Voter ID Proponents Point to Laws in Other Countries
A wave of recently-enacted voter ID laws in the U.S. has raised the ire of Democrats, who fear that requiring voters to present photo identification will disenfranchise minorities, students and seniors.
This week, a three-judge panel of the U.S. District Court in Washington is hearing arguments on Texas’s voter ID law, which requires voters to show a photo ID before being allowed to cast their ballots, The Post’s Sari Horwitz reported.

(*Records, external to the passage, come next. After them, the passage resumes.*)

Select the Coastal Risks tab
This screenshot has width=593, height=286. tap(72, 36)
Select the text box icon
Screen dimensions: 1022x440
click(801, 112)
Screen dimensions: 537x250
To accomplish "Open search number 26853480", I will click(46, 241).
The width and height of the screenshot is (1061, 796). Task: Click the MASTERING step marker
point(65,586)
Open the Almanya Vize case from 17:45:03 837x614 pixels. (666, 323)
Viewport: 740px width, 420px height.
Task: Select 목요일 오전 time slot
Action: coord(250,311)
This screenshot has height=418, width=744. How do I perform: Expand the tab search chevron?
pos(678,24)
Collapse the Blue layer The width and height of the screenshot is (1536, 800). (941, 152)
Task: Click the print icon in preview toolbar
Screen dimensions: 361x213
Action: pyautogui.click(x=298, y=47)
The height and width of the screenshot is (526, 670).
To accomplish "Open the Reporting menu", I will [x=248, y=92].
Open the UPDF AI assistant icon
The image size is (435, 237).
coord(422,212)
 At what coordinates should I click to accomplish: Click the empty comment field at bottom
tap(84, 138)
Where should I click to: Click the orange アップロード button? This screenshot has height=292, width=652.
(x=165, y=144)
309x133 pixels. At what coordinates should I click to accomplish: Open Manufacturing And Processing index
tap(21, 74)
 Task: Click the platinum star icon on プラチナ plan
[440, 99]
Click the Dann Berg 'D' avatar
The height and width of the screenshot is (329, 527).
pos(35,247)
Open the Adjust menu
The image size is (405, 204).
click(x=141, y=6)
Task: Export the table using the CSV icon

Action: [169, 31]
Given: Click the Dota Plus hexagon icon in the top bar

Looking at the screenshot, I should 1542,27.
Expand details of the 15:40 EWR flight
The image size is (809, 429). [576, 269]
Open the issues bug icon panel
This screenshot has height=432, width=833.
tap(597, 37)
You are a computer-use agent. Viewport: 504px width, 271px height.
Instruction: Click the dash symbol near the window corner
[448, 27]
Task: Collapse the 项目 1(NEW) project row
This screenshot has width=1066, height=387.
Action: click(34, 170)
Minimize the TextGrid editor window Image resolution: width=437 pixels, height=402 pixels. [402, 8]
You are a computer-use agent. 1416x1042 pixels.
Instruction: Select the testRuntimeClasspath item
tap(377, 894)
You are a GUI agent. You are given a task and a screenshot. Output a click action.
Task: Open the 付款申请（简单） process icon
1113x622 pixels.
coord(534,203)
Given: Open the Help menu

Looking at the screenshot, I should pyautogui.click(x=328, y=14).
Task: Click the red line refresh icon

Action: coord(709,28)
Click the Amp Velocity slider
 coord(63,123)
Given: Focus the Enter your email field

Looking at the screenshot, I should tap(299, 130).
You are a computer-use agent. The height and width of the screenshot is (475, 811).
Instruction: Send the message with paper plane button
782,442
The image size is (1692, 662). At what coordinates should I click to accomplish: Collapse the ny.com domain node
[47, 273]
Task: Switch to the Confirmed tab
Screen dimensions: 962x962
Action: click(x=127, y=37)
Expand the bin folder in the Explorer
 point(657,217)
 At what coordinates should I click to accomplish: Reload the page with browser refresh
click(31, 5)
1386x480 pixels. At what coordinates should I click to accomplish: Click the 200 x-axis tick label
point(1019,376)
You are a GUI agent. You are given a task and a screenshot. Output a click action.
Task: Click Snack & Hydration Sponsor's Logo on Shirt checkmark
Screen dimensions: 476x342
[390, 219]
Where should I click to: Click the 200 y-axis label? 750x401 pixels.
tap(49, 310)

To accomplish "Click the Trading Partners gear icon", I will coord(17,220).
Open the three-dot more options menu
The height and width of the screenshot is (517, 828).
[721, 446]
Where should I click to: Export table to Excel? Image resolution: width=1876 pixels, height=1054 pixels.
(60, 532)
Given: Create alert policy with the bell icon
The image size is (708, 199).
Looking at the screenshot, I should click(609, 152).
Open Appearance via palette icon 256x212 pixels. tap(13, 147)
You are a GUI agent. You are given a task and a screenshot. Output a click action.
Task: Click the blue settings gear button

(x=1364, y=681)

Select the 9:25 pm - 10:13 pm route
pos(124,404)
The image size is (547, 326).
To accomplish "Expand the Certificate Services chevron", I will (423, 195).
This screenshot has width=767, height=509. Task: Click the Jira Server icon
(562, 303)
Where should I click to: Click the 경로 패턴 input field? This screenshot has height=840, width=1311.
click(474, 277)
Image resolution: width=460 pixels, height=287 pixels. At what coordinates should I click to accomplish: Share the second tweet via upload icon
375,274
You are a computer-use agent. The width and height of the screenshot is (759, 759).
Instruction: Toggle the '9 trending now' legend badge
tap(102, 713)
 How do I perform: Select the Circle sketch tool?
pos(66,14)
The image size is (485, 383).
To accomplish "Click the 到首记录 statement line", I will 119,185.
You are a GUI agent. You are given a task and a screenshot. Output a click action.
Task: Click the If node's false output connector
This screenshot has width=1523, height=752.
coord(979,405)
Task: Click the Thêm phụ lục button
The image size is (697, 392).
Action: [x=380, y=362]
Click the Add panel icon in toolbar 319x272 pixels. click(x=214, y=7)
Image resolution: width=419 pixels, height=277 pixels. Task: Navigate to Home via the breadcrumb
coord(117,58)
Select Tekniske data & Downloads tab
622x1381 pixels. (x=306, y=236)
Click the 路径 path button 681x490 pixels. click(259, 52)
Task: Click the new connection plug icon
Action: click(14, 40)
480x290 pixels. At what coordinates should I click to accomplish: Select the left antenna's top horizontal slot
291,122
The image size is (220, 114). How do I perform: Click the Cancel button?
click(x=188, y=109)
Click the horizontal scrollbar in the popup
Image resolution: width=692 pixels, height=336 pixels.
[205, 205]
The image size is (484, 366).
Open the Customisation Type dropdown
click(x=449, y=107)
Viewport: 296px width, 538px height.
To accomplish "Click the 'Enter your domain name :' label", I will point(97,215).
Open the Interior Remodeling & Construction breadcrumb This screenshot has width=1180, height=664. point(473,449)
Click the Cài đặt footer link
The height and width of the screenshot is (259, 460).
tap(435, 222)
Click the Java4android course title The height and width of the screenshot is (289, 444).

That’s on top of the South Carolina law, which the Justice Department has also challenged, as well as eight other states that passed voter ID laws last year. Proponents of the law have argued that such measures are not a threat to voters’ rights because similar voter ID restrictions are in place in democracies around the world. “If [voter fraud] is not a problem at all, how do you account for the fact that the Commission on Federal Election Reform ... recommended a voter ID requirement, and many other countries around the world have voter ID requirements?” Justice Samuel A. Alito Jr. said during a 2005 argument in a Supreme Court case that upheld an Indiana photo ID requirement.
Do other democracies require voters to carry photo IDs when they vote? Many do, but the laws aren’t as strict as those in Texas and South Carolina. According to a Harvard Law & Policy Review study, plenty of democracies do require voters to show identification, but many make allowances for those citizens who, for whatever reason, don’t have official government IDs.